Isn't the calculation of msgsize vulnerable to padding? If (say) long is 8 bytes and int is 4. Then sizeof(struct MyMsg) is likely to by 16 and end padded. There's no guarantee of that but that's typical for an aligned 64-bit architecture. As a result it will calculate msgsize=sizeof(struct MyMsg) - offsetof(struct MyMsg, mayproduce); as 8. Consequently a trap expression will be sent. That's not necessarily harmful if the receiver only looks at the first 4 bytes but isn't msgsize=sizeof(int) the right answer?
@Persixty Why would a trap expression be sent ? We allocated a struct MyMsg, and told msgsnd() to send all 8 bytes starting at mayproduce to the end, including padding, if any. I suspect the size calculation isn't quite correct though, there will be an issue if there's padding between mtype and mayproduce , which will cause an issue when reading into the same struct at the receiving end. The calculation should probably just be sizeof(struct MyMsg) - sizeof(long)
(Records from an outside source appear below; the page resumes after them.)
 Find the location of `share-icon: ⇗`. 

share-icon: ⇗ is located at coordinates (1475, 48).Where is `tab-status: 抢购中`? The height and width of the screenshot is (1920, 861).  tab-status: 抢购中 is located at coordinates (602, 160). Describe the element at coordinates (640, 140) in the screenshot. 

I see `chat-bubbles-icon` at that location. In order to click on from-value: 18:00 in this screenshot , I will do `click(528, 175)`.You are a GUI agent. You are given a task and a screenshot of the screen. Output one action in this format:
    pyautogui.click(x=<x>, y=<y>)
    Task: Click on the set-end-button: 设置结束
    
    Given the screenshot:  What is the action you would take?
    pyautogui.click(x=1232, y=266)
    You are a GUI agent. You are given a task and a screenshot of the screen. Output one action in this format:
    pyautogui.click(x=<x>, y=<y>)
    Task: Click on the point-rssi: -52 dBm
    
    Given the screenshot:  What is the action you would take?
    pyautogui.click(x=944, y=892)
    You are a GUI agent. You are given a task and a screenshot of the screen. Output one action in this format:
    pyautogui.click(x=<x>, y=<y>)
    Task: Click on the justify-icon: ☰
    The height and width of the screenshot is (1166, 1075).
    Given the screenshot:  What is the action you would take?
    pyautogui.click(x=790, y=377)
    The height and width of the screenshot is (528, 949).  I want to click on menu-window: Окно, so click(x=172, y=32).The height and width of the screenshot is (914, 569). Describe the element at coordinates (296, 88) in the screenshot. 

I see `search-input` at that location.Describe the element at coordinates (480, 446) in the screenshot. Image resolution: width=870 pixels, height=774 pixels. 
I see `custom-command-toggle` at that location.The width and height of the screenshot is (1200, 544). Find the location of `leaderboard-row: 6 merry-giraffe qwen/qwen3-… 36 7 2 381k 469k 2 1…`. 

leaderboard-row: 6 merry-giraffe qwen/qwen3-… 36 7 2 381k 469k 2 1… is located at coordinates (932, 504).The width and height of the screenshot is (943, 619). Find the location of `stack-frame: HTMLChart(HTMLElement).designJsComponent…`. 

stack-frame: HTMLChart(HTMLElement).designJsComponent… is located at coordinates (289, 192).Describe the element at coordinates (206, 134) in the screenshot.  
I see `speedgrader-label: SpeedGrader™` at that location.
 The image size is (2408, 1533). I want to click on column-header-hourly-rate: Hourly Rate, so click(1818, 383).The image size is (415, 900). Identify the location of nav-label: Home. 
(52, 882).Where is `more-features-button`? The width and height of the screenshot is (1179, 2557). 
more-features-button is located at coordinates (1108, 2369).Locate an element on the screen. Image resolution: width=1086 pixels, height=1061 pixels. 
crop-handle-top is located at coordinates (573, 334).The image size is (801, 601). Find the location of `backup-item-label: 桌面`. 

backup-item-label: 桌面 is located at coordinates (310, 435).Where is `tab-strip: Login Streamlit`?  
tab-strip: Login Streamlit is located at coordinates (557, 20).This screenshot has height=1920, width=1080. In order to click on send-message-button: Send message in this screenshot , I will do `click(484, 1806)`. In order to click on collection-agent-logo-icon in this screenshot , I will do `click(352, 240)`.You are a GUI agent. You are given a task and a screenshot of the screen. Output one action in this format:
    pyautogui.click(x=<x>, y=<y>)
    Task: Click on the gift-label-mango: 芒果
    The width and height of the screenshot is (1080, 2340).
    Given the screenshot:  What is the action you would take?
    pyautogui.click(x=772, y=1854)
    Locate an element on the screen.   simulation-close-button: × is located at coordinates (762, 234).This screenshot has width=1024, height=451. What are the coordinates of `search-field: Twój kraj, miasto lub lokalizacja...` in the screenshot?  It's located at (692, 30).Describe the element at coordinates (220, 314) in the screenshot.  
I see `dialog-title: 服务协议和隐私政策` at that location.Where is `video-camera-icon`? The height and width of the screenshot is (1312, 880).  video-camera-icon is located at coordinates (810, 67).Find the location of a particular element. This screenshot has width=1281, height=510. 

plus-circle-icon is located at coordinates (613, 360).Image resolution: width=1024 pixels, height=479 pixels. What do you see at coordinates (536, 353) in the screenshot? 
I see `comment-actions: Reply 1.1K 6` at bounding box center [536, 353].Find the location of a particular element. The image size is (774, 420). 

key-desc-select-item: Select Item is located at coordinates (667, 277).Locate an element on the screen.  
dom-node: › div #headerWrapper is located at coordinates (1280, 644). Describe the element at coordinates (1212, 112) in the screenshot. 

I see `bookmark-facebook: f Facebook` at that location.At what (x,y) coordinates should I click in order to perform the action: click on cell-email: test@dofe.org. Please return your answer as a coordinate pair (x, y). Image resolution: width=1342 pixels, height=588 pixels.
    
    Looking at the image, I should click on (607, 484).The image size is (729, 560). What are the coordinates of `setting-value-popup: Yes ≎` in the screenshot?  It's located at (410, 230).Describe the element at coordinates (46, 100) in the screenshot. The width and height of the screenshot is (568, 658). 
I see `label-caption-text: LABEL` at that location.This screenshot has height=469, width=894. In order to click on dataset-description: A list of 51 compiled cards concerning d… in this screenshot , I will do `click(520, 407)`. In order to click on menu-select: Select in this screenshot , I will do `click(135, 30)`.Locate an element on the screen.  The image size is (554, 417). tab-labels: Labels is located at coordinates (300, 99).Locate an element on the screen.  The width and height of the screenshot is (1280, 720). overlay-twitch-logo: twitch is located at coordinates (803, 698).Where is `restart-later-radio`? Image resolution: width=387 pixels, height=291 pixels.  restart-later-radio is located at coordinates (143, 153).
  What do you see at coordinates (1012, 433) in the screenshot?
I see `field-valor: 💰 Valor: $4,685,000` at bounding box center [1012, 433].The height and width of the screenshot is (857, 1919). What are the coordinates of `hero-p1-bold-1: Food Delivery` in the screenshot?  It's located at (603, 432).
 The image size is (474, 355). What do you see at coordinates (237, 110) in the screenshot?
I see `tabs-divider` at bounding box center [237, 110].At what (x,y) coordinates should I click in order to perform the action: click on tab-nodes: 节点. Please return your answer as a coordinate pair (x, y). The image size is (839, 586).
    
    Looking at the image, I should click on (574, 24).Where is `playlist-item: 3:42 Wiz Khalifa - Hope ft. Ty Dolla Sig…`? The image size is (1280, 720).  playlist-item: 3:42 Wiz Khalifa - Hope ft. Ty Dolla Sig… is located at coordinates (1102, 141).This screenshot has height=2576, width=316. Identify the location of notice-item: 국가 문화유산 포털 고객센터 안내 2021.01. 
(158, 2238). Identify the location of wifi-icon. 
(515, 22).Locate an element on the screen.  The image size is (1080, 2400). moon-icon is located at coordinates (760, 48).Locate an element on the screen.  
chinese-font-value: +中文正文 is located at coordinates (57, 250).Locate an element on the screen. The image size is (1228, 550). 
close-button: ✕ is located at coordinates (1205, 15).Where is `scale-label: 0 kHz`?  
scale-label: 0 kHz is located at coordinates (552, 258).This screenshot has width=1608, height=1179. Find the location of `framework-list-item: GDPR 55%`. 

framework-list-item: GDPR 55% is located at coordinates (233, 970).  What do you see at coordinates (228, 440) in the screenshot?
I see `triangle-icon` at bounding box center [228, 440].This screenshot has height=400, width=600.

Maybe I'm misusing the term trap expression... I mean (on a 64-bit aligned architecture) will cause 8 bytes to be sent when only 4 are meaningful. It will be fine to copy only 4 bytes into the structure at the other. It doesn't even help if (say) the member type is aligned >long and there's padding before the member because I can't see how msgsend will be able to do anything other than copy sizeof(long)+msgsz around. Safe (but inefficent) code would go with sizeof(struct MyMsg)-sizeof(long) and pass all padding we're assured that mtype is at the start of the struct
@Persixty Yes, we would send 8 bytes, 4 of which would be padding, and that would be no problem, the other end has room for the padding too.
I agree harmless but unnecessarily inefficient. Why not send 4 bytes? Why so keen to copy junk around? If the padding is at the end - ignore it. If the padding were (unusually) betwen the first and second member I don't see how that calculation can work.